Network motif

Network motifs are recurrent and statistically significant subgraphs or patterns of a larger graph. All networks, including biological networks, social networks, technological networks (e.g., computer networks and electrical circuits) and more, can be represented as graphs, which include a wide variety of subgraphs.

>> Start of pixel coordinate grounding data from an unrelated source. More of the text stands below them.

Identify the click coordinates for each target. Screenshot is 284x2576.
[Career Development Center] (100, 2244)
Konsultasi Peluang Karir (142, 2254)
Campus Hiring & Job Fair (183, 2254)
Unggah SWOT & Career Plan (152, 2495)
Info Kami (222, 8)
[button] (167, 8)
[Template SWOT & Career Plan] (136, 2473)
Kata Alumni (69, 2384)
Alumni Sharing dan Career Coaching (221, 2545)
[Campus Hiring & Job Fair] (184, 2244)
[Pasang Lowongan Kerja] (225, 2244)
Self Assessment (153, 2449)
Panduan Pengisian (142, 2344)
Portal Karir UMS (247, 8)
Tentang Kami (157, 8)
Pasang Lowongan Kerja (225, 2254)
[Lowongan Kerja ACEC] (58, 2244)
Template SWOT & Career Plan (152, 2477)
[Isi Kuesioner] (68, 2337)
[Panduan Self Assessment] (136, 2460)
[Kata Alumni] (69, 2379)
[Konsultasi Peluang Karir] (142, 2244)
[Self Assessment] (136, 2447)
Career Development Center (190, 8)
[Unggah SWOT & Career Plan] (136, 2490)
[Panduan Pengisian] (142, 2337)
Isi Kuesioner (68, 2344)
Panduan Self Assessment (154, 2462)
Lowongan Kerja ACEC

Network motifs are sub-graphs that repeat themselves in a specific network or even among various networks. Each of these sub-graphs, defined by a particular pattern of interactions between vertices, may reflect a framework in which particular functions are achieved efficiently. Indeed, motifs are of notable importance largely because they may reflect functional properties. They have recently^[when?] gathered much attention as a useful concept to uncover structural design principles of complex networks.^[1] Although network motifs may provide a deep insight into the network's functional abilities, their detection is computationally challenging.

Definitions

Let $G = (V, E)$ and $G' = (V', E')$ be two graphs. Graph $G'$ is a sub-graph of graph $G$ (written as $G' \subseteq G$ ) if $V' \subseteq V$ and $E' \subseteq E \cap (V' \times V')$ . If $G' \subseteq G$ and $G'$ contains all of the edges $⟨u, v⟩ \in E$ with $u, v \in V'$ , then $G'$ is an induced sub-graph of $G$ . We call $G'$ and $G$ isomorphic (written as $G' \leftrightarrow G$ ), if there exists a bijection (one-to-one correspondence) $f:V' \to V$ with $⟨u, v⟩ \in E' \Leftrightarrow ⟨f(u), f(v)⟩ \in E$ for all $u, v \in V'$ . The mapping $f$ is called an isomorphism between $G$ and $G'$ .^[2]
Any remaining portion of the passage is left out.